On the nightrain you figure that with a cann like this you can convince any tattoo artist to embody the lettering "Unpluggen(tm)", in an uncanny fashion , on your right asschick for a one-pretty-bill with a 5 on it, burning green.

But you fuck this shit ,and you walk the streets and streets walk beside and in front of you and pigeons get fed trice the size of their bodies and the bastards can't fly when their attempts to please you ,hovering in front of your nut holding palm ,closed behind the long wet sleeves of the 13th century German royal dress replica.

Then the candles are out , or aren't they ,have I delivered my job to its out-most potency ,but of course I should, and I would but not while I adjust the potency.

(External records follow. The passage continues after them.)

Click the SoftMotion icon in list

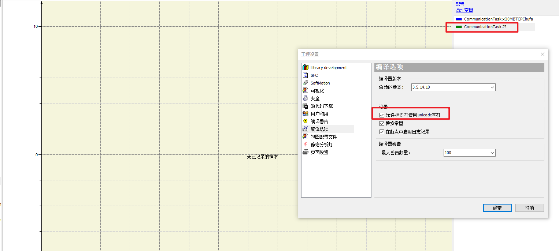[x=305, y=83]
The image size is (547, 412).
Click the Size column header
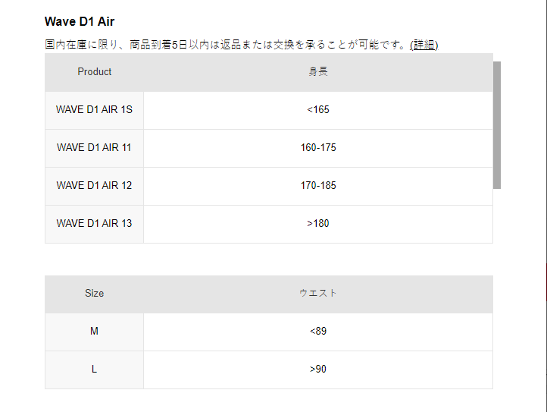[x=94, y=294]

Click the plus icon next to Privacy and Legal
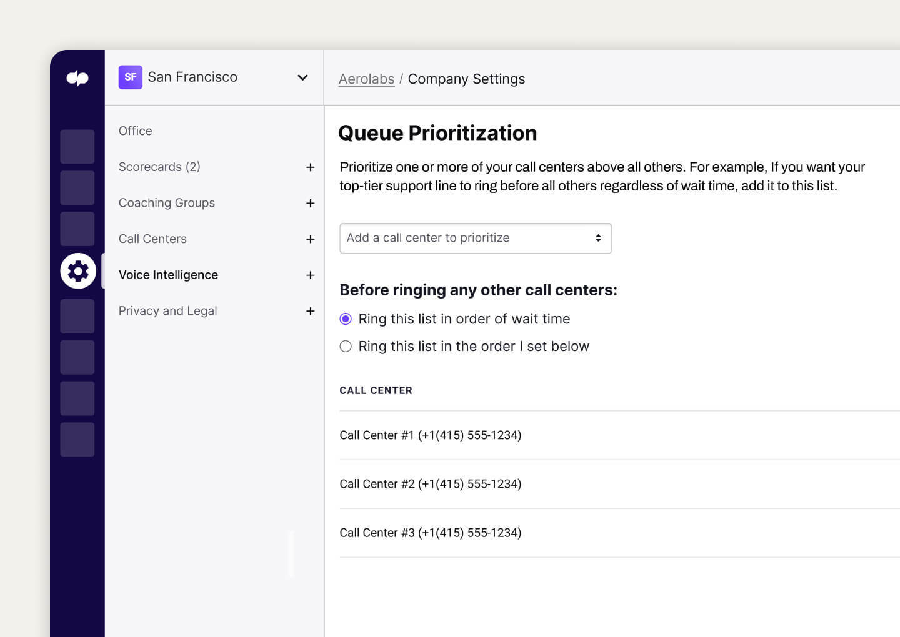click(311, 311)
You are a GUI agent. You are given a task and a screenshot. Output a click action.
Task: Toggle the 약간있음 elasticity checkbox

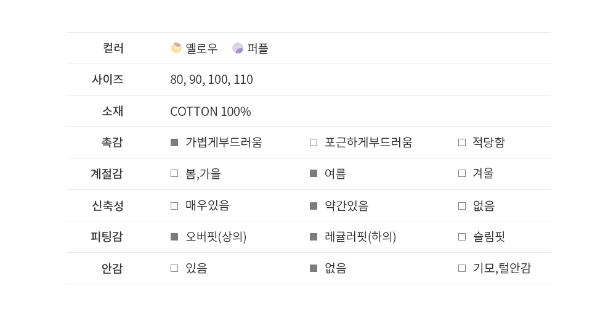tap(314, 206)
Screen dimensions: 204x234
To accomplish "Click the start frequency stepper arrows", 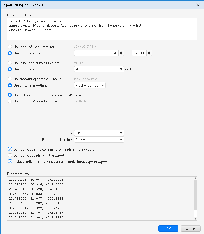I will (x=121, y=53).
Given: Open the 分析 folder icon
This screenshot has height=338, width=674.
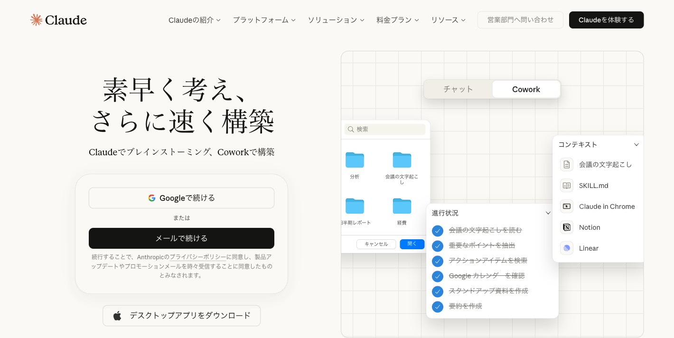Looking at the screenshot, I should pos(355,160).
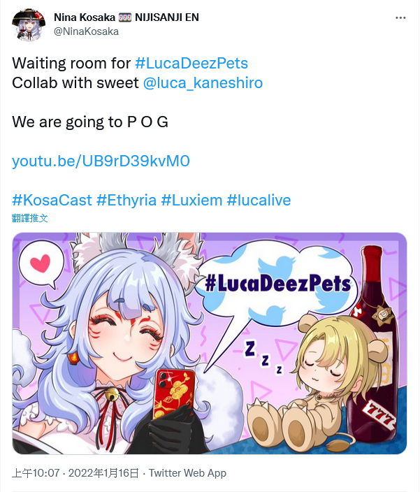Open the #KosaCast hashtag
The height and width of the screenshot is (492, 420).
(x=52, y=200)
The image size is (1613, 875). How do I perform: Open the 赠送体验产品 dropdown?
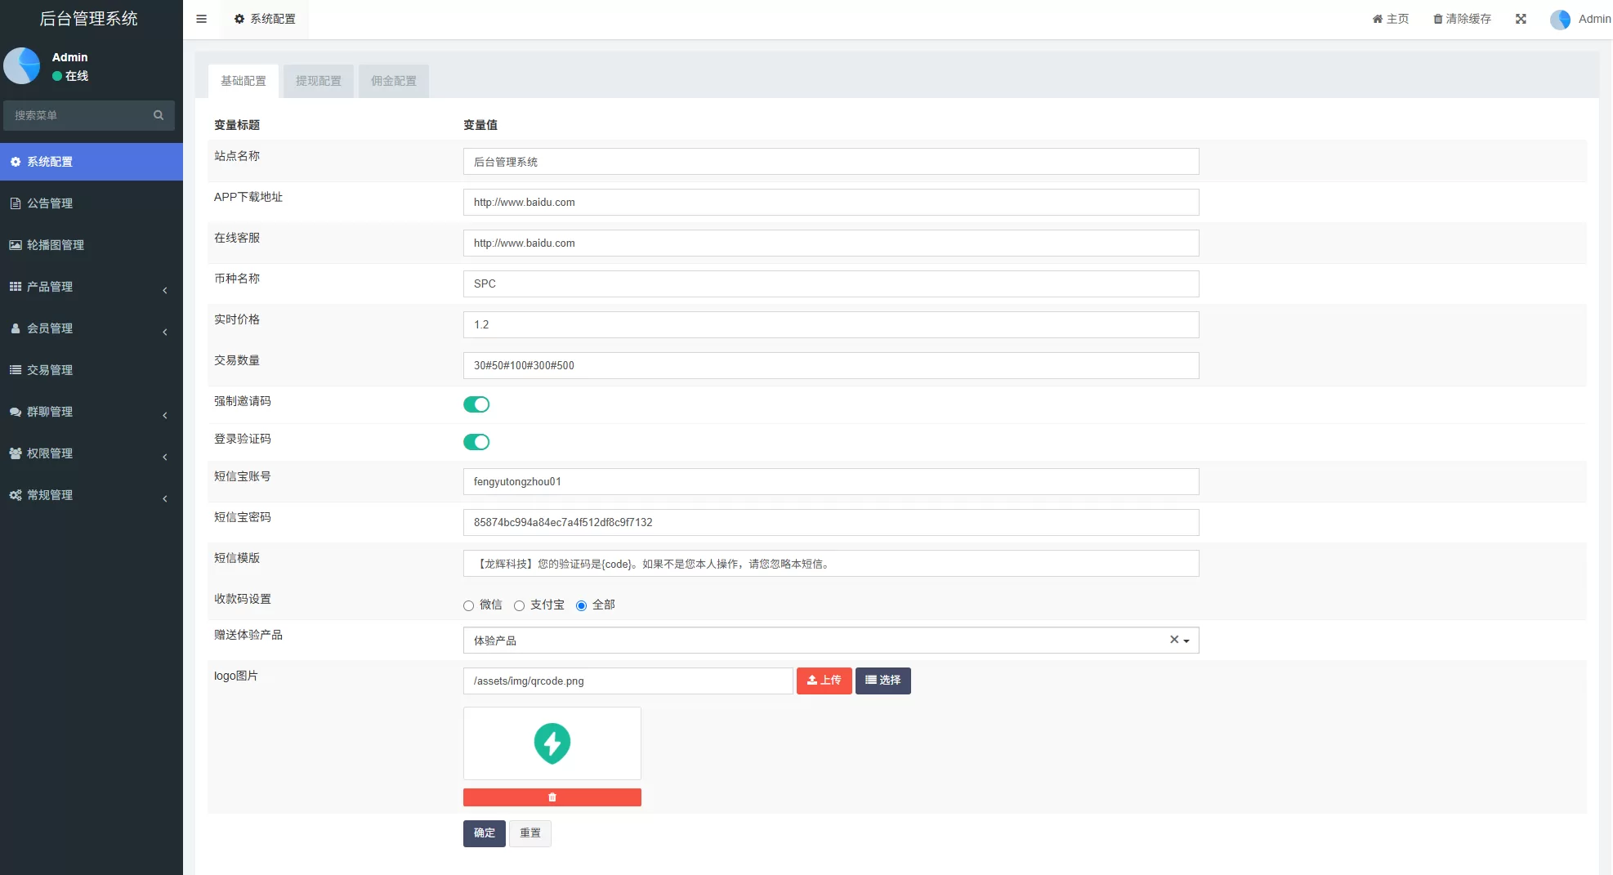coord(817,641)
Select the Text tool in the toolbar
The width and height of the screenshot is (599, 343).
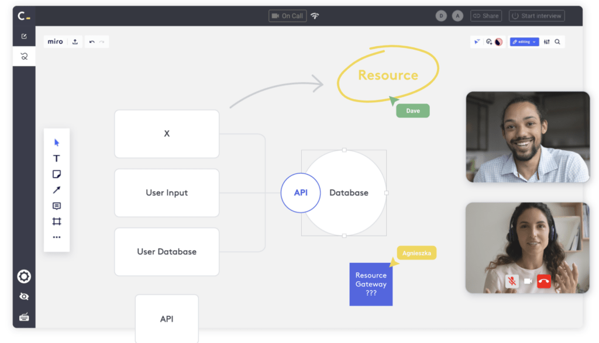tap(56, 158)
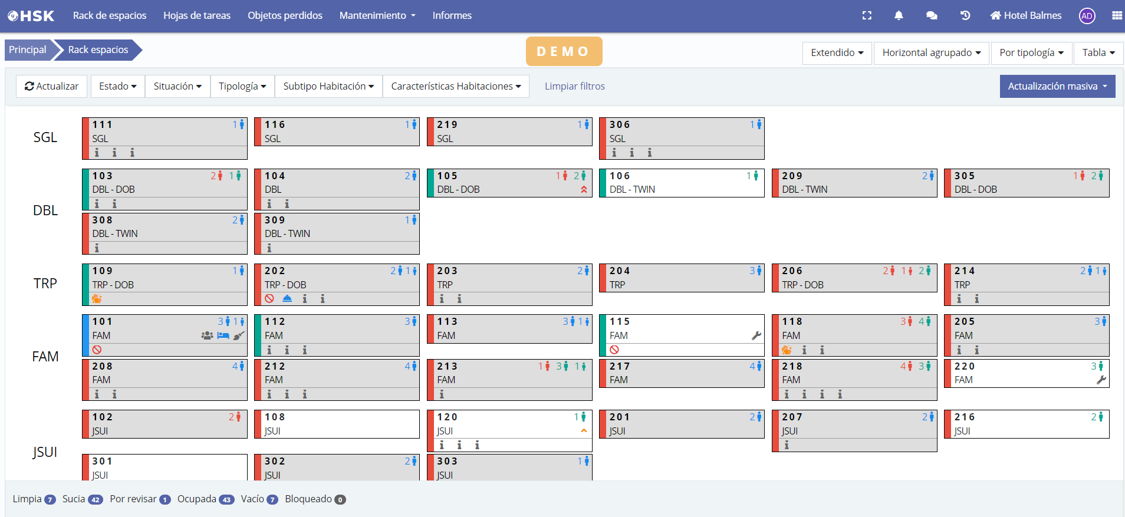The image size is (1125, 517).
Task: Open the history clock icon
Action: (965, 16)
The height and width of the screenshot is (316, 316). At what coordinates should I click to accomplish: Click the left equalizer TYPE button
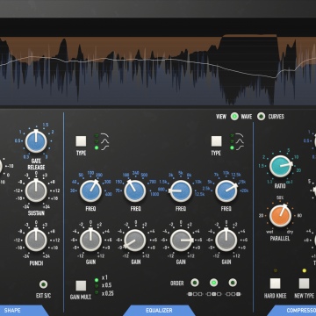[81, 141]
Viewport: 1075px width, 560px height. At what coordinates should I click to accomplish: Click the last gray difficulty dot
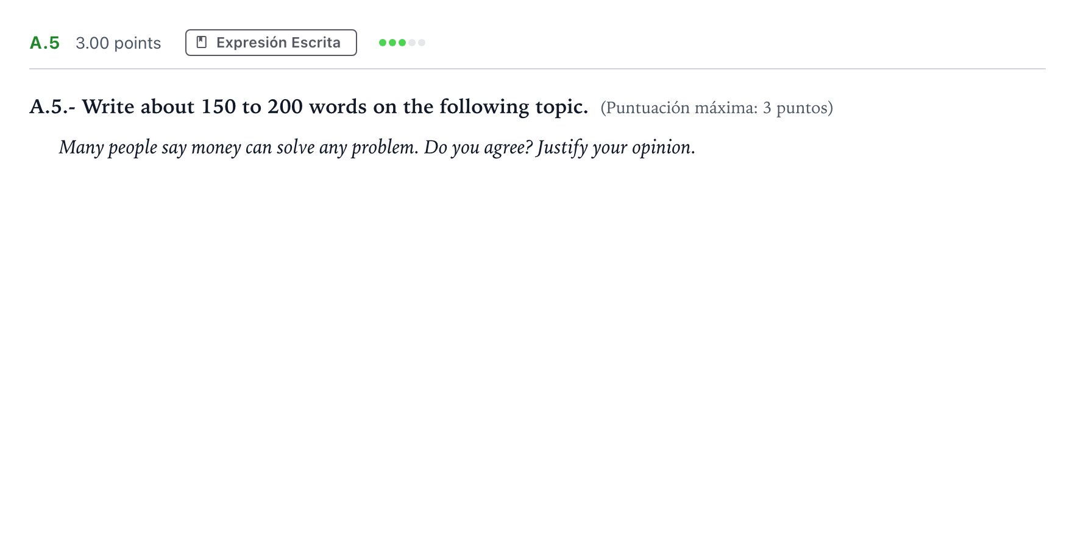[x=422, y=43]
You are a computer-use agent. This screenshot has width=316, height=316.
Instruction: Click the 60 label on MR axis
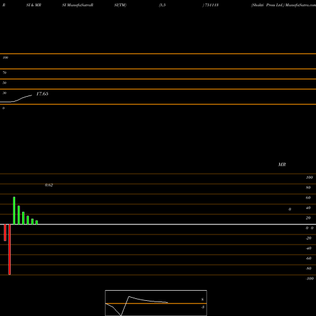[x=308, y=198]
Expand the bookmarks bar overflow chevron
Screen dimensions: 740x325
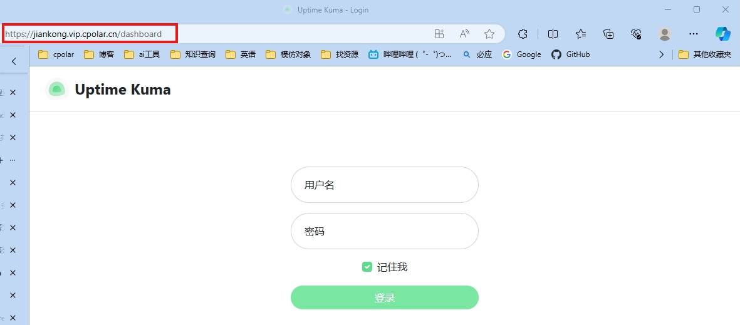(661, 54)
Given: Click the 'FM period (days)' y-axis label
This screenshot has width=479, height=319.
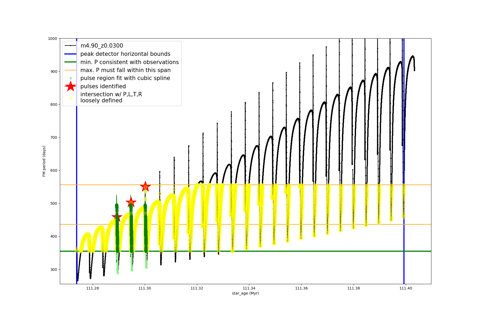Looking at the screenshot, I should (44, 161).
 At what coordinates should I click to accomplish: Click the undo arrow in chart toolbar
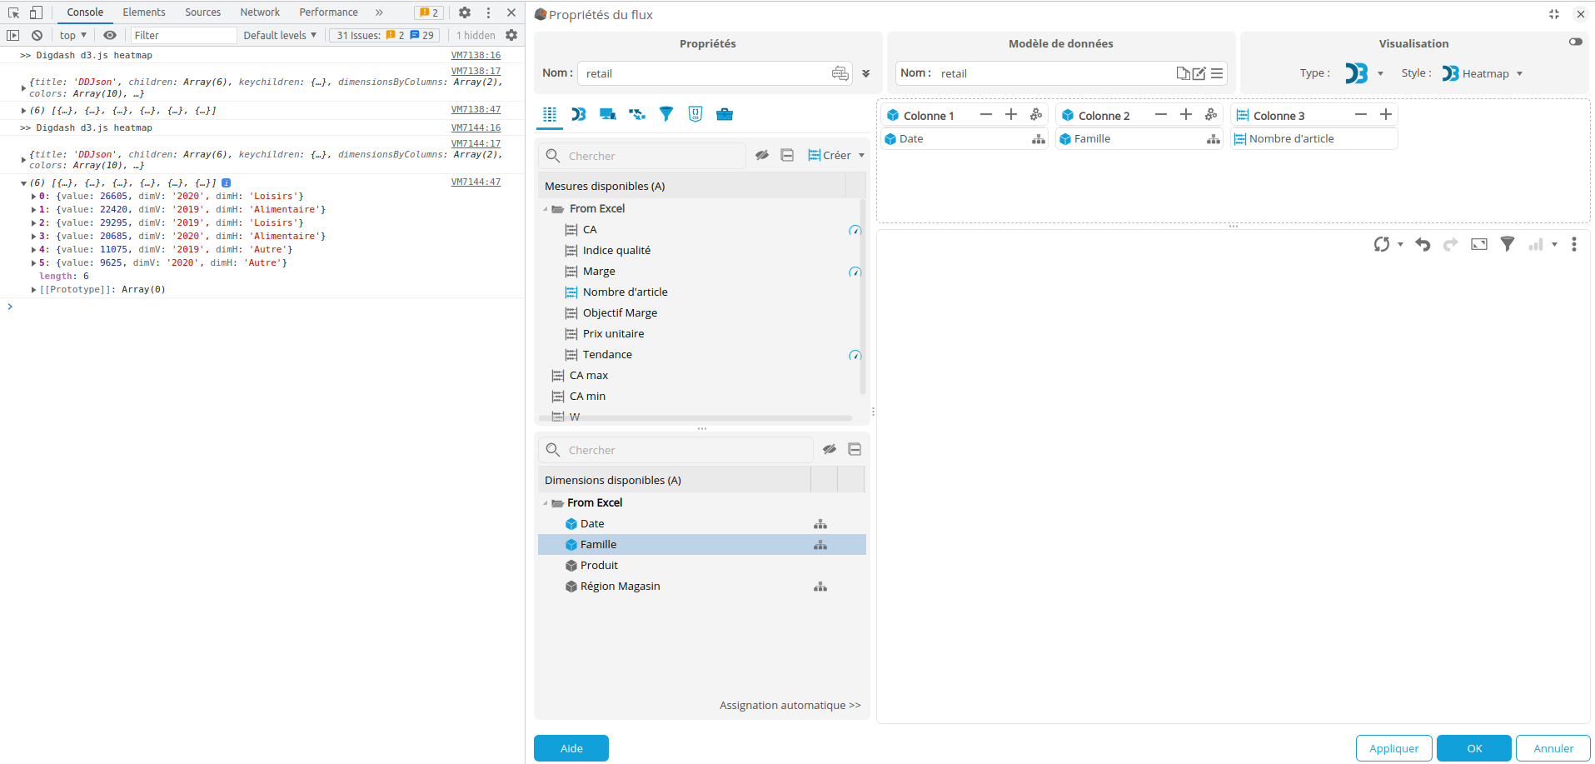pos(1423,244)
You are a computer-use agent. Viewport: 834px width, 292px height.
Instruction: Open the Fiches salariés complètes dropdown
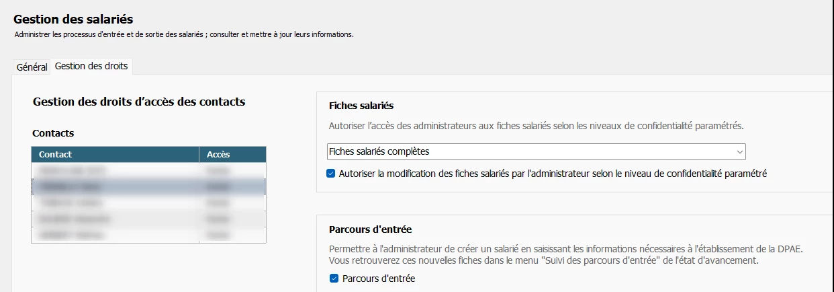530,151
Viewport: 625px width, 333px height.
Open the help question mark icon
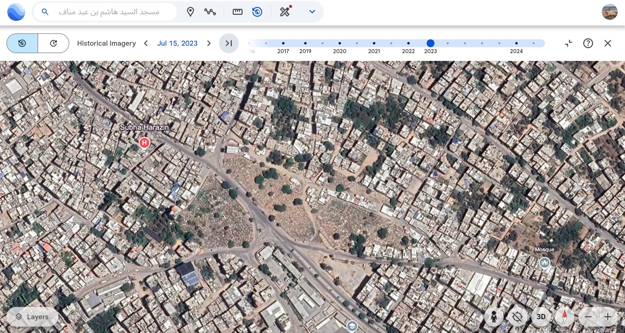(588, 43)
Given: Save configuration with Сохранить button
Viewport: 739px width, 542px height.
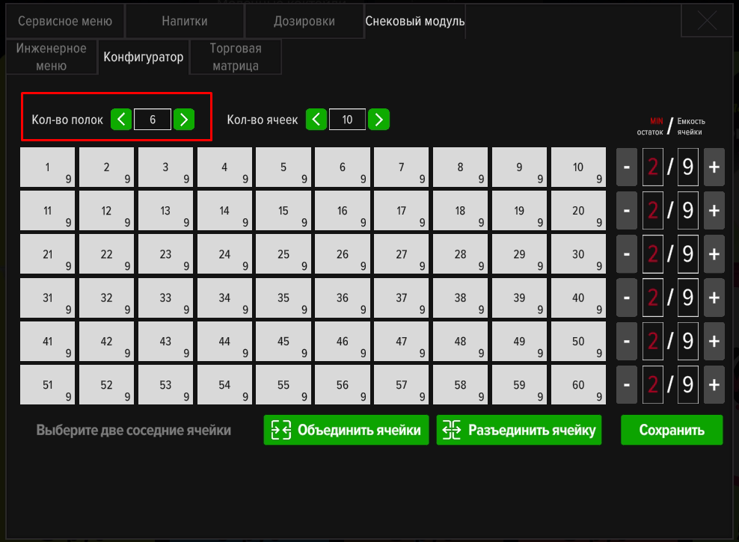Looking at the screenshot, I should [672, 430].
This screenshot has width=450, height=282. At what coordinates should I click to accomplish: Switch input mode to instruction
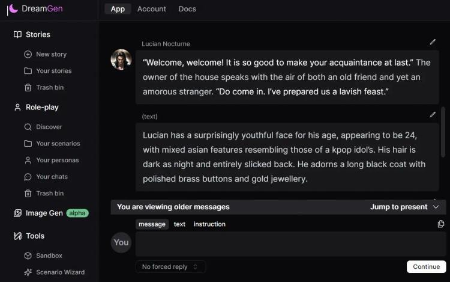[209, 224]
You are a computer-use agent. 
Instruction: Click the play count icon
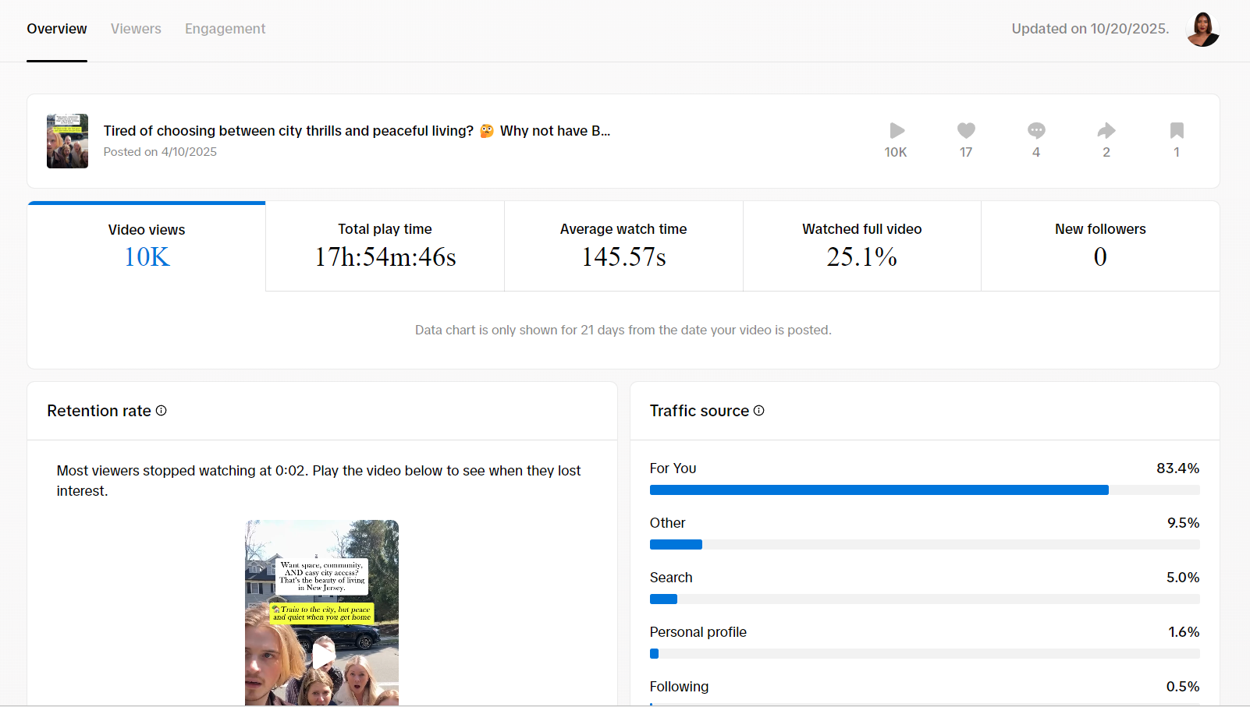pos(897,131)
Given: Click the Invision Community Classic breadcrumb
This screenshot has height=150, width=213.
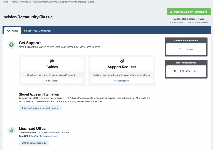Looking at the screenshot, I should [64, 2].
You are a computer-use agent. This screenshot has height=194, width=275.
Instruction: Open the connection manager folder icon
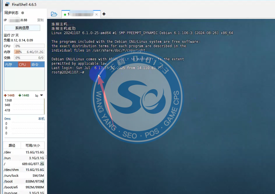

They are still turning the candles off when I return an-hour later. Knocking the big wooden door with my fist in a pretentious manor ,pretentious towards the Muppet gang, scientists of highest caliber- as considered in some circles. Met them forty five minutes ago. I was marching at some random direction at which transportation might be when Beer'o'clock rang my bell and a notion of where Beer'o'clock LIVES turned my back to the trail, to backtrail.

The scientists they look at me now, they see me receive a key trice the weight and size of my palm delivered by a fat happy guy with a dark orange colored replica of some vintage fabric hood of a cloak.

Your backtrail has just begun and so is your soothsaying ,long left friends in Suomi they walk the streets too, they have tried to call you for a week now; tell you they were coming on somebody else's budget. They've told you before too and you were fucking happy about and at that long forgotten moment.

They've arrived in town half an hour ago ,they went sightseeing before they had to lock themselves in the hotel and wake up to a conference of  extreme importance. Due to such an extreme importance you only manage to kidnap one of them for your beer o'clock - while walking them back to the hotel , the situation for your bestfriends among those who lock them into hotels: it ain't pleasant.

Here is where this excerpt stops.